(Records excerpted from a collection)
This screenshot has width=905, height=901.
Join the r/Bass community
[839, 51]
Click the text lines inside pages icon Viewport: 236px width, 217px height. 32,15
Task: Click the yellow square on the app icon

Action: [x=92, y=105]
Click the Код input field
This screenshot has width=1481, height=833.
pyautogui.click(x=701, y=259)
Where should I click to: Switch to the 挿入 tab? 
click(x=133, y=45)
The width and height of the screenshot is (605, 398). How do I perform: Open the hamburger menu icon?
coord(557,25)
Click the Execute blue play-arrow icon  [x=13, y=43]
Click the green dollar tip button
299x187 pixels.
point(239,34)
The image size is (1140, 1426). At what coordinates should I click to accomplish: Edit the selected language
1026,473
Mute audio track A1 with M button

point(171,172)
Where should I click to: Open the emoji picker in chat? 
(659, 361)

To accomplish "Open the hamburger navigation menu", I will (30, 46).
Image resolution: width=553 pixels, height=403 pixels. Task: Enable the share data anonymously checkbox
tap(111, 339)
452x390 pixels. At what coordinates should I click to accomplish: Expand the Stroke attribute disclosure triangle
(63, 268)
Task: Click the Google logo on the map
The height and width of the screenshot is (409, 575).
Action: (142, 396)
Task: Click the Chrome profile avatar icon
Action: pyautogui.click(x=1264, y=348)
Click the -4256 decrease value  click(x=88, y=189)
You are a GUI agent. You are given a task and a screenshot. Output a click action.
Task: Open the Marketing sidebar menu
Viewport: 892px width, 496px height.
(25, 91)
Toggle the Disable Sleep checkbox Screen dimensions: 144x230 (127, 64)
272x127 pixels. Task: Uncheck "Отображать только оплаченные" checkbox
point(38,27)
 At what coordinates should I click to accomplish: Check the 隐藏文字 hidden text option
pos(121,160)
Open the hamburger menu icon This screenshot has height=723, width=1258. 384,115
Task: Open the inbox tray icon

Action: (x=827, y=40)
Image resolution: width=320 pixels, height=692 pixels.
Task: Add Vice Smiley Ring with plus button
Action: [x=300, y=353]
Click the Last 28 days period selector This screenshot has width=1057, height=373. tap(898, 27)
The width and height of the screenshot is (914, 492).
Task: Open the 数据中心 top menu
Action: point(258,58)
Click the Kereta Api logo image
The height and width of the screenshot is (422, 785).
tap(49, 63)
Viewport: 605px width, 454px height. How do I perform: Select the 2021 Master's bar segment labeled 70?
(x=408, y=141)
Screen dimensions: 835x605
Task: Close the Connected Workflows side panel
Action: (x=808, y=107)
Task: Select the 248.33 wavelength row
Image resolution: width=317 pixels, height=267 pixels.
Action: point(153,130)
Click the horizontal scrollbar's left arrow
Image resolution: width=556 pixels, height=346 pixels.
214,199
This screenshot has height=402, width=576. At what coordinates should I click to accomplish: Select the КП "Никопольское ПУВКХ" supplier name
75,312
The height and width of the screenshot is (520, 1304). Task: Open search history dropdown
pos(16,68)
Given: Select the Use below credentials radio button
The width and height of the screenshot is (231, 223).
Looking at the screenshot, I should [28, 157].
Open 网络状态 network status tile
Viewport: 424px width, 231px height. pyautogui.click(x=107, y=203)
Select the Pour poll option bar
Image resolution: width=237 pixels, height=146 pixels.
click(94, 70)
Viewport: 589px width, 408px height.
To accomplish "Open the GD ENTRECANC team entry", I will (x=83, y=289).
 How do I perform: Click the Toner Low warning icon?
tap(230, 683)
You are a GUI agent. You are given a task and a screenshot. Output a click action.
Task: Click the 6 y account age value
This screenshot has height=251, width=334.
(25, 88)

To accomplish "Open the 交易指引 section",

TASK REQUIREMENTS =
Repeat the records above word for word, beginning at the line that contains "Task: Select the 248.33 wavelength row" and stopping at the end of the records.

SOLVED EXERCISE =
Task: Select the 248.33 wavelength row
Image resolution: width=317 pixels, height=267 pixels.
Action: point(153,130)
Click the horizontal scrollbar's left arrow
Image resolution: width=556 pixels, height=346 pixels.
214,199
This screenshot has height=402, width=576. At what coordinates should I click to accomplish: Select the КП "Никопольское ПУВКХ" supplier name
75,312
The height and width of the screenshot is (520, 1304). Task: Open search history dropdown
pos(16,68)
Given: Select the Use below credentials radio button
The width and height of the screenshot is (231, 223).
Looking at the screenshot, I should [28, 157].
Open 网络状态 network status tile
Viewport: 424px width, 231px height. pyautogui.click(x=107, y=203)
Select the Pour poll option bar
Image resolution: width=237 pixels, height=146 pixels.
click(94, 70)
Viewport: 589px width, 408px height.
To accomplish "Open the GD ENTRECANC team entry", I will (x=83, y=289).
 How do I perform: Click the Toner Low warning icon?
tap(230, 683)
You are a GUI agent. You are given a task and a screenshot. Output a click action.
Task: Click the 6 y account age value
This screenshot has height=251, width=334.
(25, 88)

To accomplish "Open the 交易指引 section",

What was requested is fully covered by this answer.